All of that being said, I will say that I have a lot of respect for Denis Reis. He is a wonderful horseman and he's a beautiful rider.


----------



## Scoutrider (Jun 4, 2009)

If there were some crazed law that every rider had to choose a big name trainer to follow (come heck or high water), I would probably pick Clinton Anderson. My horses respond really well to the techniques, especially the groundwork. They are calm, respectful, friendly, safe, and easy to handle. That's awesome, Whispering Meadows, that you may have to opportunity to participate in his Apprenticeship program! I personally use a lot more of a classical dressage based riding program, but, for my new horse (basically green) I started off going through the motions of CA's gaining respect/control exercises to be sure that I stood on level ground, so to speak. A lot of the commercial NH trainers focus on building a foundation, and to have a complete picture different concepts need to come in to play (hence my classical dressage after control).

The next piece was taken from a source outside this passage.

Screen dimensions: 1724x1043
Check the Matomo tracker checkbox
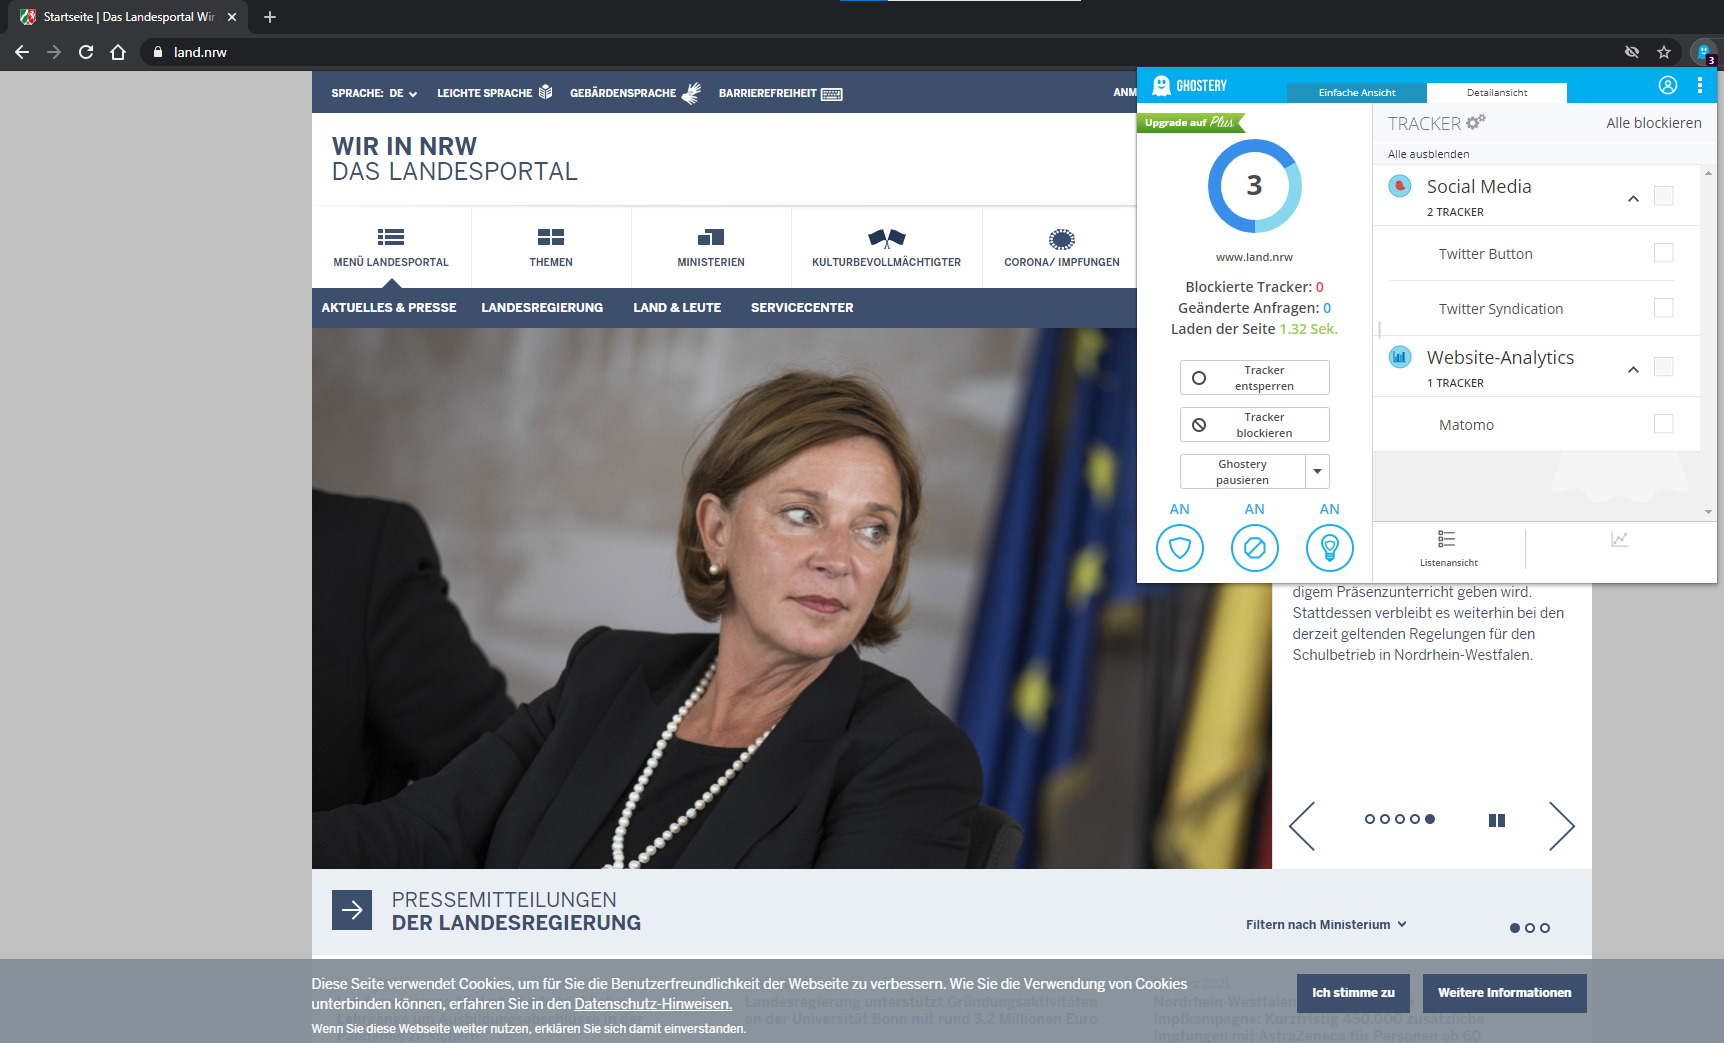(1663, 424)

That's interesting, Spirithorse, I didn't know that CA was once a Parelli student! Wow! Although he doesn't say much about partnership in his videos, etc. (at least from what I've seen), to do the liberty work and bridleless riding that he performs at exhibitions, there is a great degree of partnership that has been attained, and that I am sure he must acknowledge and be working toward. Just my opinion, as always, but all of my experience of the Parelli system is talking about partnership, very little "this is how it's done", lots of "this is what you will get to." Granted, this is the free TV show, not watching a DVD set.

Kudos on the wonderful opportunity, Whispering Meadows!


----------



## Spirithorse (Jun 21, 2007)

Yep, a 5 star Parelli Professional, who has been with Pat from the beginning, told us that at a clinic she was giving. He was doing Level 3 when he decided to go out and do his own thing. My personal opinion, the Parelli program is better off without him.

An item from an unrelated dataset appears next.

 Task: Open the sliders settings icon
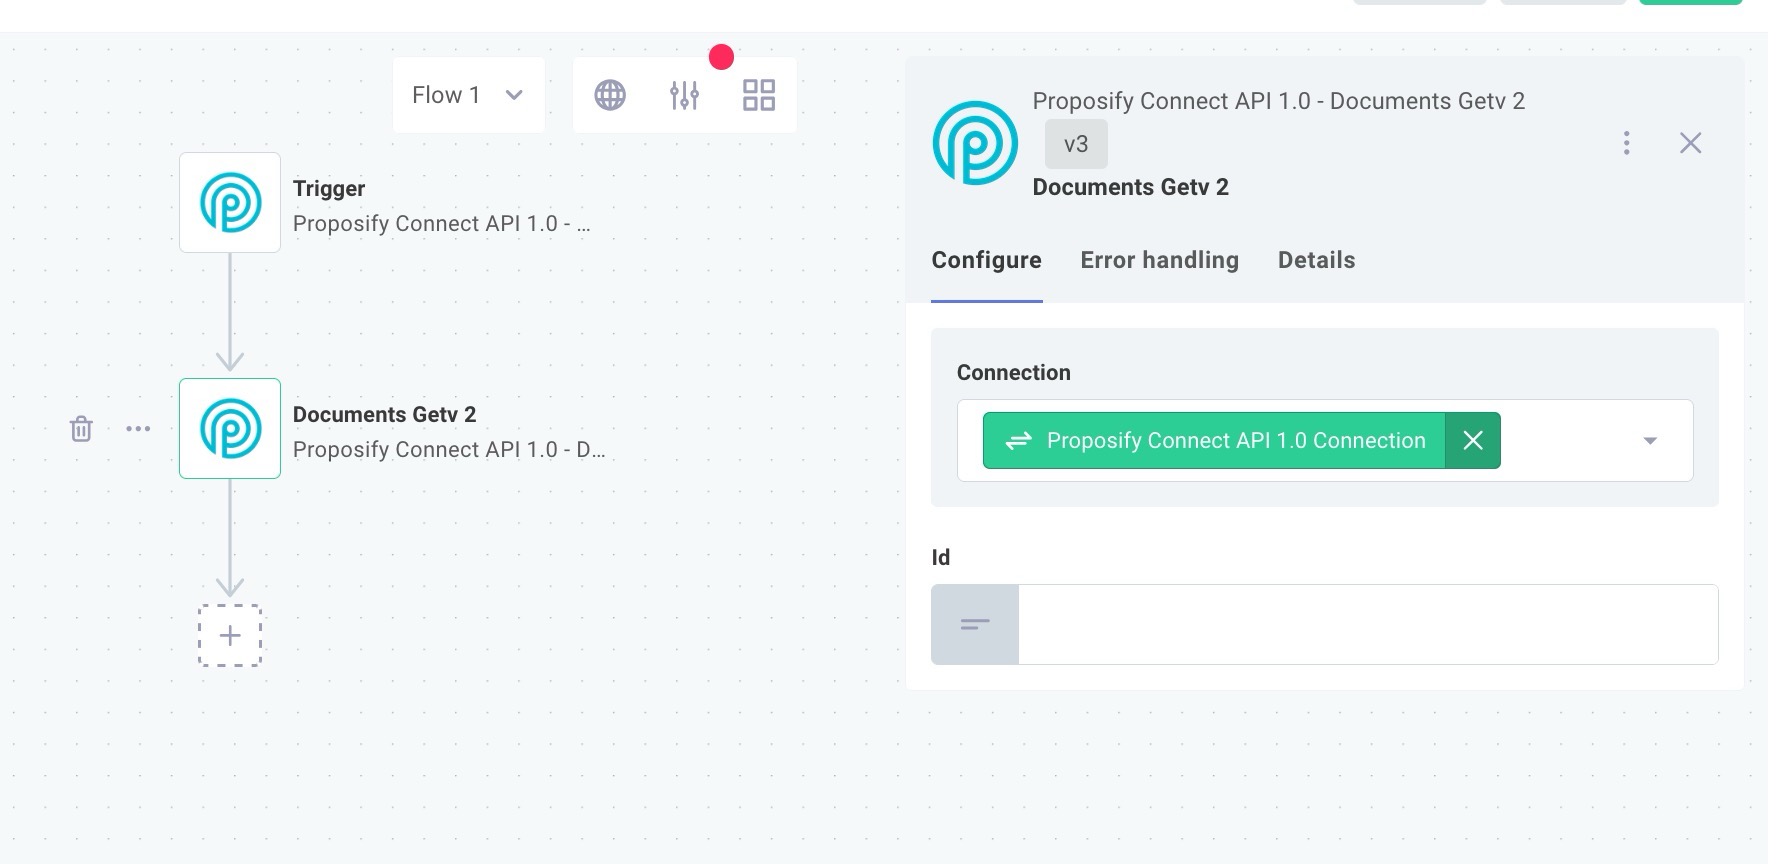pos(684,95)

You can achieve bridleless riding through micromanagement. You just have to have a hum-dee-dum horse who isn't going to test you. This is where you can seperate TRUE bridleless riding from bridleless riding achieved through micromanagement. Clinton's horse Mindy is a phenominal athelete, but she is one of those hum-dee-dum horses you can do anything on. I have yet to see Clinton take on a real challenge and ride it bridleless. My personal opinion again, but that's because he does not emphasize the relationship in his training. If Clinton were to get a hold of my horse, oh man, I can only imagine what Arie would do to him. It would not be pretty AT ALL. 

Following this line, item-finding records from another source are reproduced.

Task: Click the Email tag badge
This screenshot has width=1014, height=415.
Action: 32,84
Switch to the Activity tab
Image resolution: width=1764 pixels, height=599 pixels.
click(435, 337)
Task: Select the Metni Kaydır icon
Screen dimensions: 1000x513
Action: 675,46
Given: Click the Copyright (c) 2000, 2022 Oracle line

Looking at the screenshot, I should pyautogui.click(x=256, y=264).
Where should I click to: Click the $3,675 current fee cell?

Parelli's TV shows are to motivate and inspire people, not to teach them. This is a good and bad thing. The DVDs are the "how to" material, it goes very in depth and is a lot like taking a private lesson with Pat and/or Linda in a lot of ways.


----------



## Scoutrider (Jun 4, 2009)

Spirithorse said:


> Clinton's horse Mindy is a phenominal athelete, but she is one of those hum-dee-dum horses you can do anything on.


 You just described what I strive for in a horse, lol. A horse that will willingly follow my lead and I can do anything with. There are the differences in ambitions and goals between horsepeople in action!

I have heard extreme emphasis of _not_ micromanaging from CA's system (and similar ideas from Parelli); making the horse responsible for his gait, speed, and direction without the rider constantly tugging him back to the rail, or holding his mouth to keep him slow, etc.

The tv show makes more sense, if the DVDs are the informative aspect of it. Sometimes I think that if Pat got hold of Scout, Scout would just stand there and watch, wondering what was going on. With so many different trainers and options, it's like all roads leading to Rome. Lots of ways to get there, the ultimate goal the same. It's all about how your horse is "wired" and what he responds to the best.


----------



## Vidaloco (Sep 14, 2007)

I've only purchased one DVD from him. Handling foals, weanling's and yearling's. 
I used it exclusively on my 2 babies (now 3) I think they've turned out great so far


----------



## FlitterBug (May 28, 2009)

I'm not a huge fan of Clinton Anderson. He works on submission, basically the "if I do this, the horse will do that", often with little regard to why the horse doesn't want to do that in the first place. The task is finished when the horse completes it, whether it has physically helped the horse or not. He does get rough with horses, that is not really what bothers me though. What bothers me is that he gets rough without taking the horses physical condition into the picture.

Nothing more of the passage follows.